■ **REQUIRED WORK**
Begin at the line with "You are a computer-use" and write out every line after it, exactly, through the last line below, adding nothing.

■ **DATA EXTRACT**
BEGIN
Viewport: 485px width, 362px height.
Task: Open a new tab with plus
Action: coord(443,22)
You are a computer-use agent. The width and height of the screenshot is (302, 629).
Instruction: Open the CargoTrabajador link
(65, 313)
END
■ **EXERCISE SOLUTION**
You are a computer-use agent. The width and height of the screenshot is (302, 629).
Instruction: Open the CargoTrabajador link
(65, 313)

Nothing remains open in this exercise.